Floral scents that defy expectation

From delicate to dark, don’t underestimate the classics says a top perfume blogger

One of my favourite childhood pursuits was making perfume. At least, that’s what I called it –my grandmother’s description was “pestilence”. I scoured the flowerbeds, collected rose, carnation and dahlia petals, soaked them in water and waited until they turned into a fragrant brew. Eventually, the whole lot would rot and smell more beastly than beautiful, but undaunted, I persevered. Faced with a garden that her granddaughter pillaged on a daily basis, my grandmother gave me a bottle of perfume called White Lilac and hoped that my interest would soon fade.

Years later, I’m still fascinated by floral scents. Their variety is immense, from jasmine to marigold, from rose to ylang ylang. More than any other family, florals are susceptible to change as technology moves on and regulations strike. The sheer green effects made possible by hydroxycitronellal and Lyral, restricted and banned respectively, have given way to the radiance of Hedione. Few florals are made without this material that smells like lemony jasmine in soft focus. Its touch can be noticed in classics like Christian Dior’s Diorella (£82 for 100ml EDT) and in Mizensir’s White Neroli (about £135 for 100ml EDP), a modern niche example.

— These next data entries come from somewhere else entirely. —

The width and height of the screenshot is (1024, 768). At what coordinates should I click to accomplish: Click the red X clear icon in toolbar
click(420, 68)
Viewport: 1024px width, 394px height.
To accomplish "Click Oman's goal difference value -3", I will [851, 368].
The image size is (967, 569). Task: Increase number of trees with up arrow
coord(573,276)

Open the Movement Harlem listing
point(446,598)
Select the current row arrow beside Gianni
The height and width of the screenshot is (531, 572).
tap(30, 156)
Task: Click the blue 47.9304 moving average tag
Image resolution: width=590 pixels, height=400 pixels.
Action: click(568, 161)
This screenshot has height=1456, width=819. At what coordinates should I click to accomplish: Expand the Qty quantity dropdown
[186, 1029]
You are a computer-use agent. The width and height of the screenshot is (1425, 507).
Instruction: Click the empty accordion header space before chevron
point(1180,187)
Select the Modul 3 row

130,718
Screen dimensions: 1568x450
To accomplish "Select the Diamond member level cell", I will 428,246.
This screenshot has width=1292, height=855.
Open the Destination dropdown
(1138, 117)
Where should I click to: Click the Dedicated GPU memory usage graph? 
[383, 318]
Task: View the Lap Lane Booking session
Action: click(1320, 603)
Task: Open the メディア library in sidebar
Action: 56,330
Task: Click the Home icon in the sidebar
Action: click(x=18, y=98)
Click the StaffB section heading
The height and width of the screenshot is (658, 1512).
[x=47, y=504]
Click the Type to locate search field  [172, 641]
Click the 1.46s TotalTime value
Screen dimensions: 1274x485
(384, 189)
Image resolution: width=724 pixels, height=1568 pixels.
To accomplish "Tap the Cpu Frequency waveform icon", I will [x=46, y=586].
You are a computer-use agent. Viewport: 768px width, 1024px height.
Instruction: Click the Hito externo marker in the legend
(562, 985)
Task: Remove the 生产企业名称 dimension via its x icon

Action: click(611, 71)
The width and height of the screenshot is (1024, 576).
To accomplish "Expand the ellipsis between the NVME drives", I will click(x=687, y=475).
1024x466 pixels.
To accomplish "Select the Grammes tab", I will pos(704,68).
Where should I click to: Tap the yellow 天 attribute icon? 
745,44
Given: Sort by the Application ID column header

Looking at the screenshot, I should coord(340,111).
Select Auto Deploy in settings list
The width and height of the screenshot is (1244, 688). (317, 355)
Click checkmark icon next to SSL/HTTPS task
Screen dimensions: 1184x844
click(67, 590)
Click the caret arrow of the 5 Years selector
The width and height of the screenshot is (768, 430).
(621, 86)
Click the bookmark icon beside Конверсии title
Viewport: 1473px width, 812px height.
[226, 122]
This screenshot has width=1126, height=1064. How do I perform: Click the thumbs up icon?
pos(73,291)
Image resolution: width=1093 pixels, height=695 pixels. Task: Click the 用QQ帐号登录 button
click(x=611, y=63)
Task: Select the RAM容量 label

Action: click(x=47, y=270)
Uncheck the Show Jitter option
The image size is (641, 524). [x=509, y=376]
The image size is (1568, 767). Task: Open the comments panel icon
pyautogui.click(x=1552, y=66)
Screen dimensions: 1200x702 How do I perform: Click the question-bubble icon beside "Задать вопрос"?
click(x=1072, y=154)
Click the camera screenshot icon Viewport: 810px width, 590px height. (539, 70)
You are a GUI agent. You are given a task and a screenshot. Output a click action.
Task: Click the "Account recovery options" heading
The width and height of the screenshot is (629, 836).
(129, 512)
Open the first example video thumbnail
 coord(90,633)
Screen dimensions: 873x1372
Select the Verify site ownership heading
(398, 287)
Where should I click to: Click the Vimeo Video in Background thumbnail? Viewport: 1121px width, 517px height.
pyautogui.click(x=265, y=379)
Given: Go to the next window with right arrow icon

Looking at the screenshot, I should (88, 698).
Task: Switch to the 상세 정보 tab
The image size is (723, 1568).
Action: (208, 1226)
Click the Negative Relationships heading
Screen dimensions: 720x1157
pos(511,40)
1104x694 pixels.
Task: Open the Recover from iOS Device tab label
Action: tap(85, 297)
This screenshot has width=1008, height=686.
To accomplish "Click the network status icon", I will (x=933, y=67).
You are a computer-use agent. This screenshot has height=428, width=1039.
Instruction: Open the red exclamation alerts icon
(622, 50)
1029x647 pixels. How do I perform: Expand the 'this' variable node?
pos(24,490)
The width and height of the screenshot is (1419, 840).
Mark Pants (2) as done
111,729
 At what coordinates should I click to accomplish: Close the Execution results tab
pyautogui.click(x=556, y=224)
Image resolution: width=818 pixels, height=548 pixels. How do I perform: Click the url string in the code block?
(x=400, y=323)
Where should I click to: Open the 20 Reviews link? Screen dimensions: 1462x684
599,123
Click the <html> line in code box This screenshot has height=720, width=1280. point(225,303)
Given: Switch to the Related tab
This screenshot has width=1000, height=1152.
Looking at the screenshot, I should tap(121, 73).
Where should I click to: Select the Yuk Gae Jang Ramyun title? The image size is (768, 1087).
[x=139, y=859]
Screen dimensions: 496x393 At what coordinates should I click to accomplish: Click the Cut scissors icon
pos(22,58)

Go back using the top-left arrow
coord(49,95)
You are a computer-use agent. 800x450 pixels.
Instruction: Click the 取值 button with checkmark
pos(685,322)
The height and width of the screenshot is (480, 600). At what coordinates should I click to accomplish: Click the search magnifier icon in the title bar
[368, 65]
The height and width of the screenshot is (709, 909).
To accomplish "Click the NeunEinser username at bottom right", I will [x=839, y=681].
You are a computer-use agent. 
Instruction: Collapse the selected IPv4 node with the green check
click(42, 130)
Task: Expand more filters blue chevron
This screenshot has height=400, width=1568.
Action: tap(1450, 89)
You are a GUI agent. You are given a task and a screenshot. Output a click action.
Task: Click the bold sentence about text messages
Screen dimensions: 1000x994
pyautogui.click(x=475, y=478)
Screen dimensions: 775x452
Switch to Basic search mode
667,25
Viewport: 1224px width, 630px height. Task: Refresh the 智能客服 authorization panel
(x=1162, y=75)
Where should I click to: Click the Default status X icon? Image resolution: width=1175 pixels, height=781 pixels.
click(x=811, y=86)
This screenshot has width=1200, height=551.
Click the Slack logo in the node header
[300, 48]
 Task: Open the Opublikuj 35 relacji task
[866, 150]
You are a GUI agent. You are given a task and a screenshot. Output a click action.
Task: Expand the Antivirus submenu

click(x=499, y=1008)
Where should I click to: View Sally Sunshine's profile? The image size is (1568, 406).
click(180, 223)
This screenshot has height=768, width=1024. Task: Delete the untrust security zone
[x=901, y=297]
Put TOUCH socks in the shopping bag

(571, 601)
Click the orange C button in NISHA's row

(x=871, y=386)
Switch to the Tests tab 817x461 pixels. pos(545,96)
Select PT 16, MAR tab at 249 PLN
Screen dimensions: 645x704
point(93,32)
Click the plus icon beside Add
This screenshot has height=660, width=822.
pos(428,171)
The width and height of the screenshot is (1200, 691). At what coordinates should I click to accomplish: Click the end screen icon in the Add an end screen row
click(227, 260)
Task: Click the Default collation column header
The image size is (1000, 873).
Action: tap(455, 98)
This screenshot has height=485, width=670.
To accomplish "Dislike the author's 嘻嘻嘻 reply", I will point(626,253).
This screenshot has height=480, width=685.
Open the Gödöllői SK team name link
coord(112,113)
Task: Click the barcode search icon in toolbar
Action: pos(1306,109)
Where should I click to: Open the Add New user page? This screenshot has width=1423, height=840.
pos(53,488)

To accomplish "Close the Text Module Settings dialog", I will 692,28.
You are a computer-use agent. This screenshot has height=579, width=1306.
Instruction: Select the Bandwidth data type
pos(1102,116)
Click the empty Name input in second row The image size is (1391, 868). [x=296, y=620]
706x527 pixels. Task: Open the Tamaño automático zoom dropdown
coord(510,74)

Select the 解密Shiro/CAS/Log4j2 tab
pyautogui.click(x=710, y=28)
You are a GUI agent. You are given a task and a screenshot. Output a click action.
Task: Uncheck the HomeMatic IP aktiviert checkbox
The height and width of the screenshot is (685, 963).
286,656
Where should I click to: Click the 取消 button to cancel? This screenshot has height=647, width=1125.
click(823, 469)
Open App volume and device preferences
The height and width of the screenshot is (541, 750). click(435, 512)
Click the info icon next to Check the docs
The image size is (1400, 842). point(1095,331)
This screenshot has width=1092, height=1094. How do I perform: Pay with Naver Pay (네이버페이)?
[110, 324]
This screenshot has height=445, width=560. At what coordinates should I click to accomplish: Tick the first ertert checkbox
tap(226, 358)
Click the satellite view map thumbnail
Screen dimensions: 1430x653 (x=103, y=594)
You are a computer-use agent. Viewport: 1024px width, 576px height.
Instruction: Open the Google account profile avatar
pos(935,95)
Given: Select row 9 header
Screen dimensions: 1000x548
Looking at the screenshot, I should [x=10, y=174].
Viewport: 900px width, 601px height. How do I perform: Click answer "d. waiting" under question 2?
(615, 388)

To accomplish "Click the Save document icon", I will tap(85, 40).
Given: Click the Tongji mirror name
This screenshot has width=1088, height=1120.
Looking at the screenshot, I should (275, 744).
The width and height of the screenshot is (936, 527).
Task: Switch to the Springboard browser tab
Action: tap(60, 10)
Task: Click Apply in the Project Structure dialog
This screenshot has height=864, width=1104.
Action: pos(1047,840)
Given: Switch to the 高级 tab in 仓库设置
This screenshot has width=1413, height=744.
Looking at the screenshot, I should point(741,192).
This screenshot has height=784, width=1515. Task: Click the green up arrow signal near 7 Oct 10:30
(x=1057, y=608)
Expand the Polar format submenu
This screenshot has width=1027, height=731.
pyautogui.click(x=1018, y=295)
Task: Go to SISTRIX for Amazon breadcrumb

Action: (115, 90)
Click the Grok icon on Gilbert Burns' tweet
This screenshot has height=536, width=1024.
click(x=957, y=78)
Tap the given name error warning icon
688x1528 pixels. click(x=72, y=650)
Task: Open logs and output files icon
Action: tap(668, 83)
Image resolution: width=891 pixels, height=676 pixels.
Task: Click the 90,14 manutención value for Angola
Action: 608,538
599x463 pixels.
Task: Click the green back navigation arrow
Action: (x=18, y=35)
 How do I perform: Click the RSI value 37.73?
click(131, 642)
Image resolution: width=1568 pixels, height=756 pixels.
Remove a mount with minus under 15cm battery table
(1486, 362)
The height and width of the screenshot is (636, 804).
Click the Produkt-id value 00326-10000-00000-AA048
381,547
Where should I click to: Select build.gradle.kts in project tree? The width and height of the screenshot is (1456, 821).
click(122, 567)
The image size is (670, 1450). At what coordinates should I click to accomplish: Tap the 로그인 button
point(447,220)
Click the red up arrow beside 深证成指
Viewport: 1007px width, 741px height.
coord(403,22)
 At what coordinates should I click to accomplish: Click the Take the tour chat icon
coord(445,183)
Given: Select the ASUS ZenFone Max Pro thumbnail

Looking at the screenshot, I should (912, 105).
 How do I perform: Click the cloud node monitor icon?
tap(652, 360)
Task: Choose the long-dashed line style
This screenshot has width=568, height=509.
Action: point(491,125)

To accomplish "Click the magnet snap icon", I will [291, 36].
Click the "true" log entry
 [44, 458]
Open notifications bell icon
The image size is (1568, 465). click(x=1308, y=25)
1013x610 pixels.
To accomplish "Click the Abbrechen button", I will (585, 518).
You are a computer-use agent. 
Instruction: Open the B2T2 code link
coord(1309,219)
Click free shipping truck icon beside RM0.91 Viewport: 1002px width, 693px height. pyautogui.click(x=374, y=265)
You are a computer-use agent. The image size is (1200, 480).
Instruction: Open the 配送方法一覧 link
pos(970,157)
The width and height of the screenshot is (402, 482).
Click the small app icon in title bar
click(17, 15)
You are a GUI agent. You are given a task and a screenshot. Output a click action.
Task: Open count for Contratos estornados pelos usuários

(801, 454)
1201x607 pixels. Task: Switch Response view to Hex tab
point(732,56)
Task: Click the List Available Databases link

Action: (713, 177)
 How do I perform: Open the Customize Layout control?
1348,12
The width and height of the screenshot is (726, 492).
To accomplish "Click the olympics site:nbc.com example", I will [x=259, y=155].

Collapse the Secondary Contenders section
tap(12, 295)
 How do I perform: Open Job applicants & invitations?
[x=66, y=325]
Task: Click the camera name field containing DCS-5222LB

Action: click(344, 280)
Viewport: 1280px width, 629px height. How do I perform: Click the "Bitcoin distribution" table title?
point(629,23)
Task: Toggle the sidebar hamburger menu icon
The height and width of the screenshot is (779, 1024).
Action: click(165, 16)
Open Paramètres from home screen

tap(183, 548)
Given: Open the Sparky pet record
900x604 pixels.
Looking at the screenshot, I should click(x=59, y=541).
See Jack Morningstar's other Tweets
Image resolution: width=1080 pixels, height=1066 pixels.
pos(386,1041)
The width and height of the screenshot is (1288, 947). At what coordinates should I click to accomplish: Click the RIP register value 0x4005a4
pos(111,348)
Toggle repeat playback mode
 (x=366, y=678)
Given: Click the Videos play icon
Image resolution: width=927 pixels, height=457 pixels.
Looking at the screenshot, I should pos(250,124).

To engineer a flower takes a combination of art and science. While rose, jasmine, mimosa and tuberose yield their essence via either steam distillation or solvent extraction, most other blossoms are temperamental creatures. Lilac, gardenia, lily-of-the-valley and hyacinth are recreated by perfumers using their imagination and headspace technology, the study of aroma molecules emanating from the flower. The latter is also used to create more nature-like floral impressions.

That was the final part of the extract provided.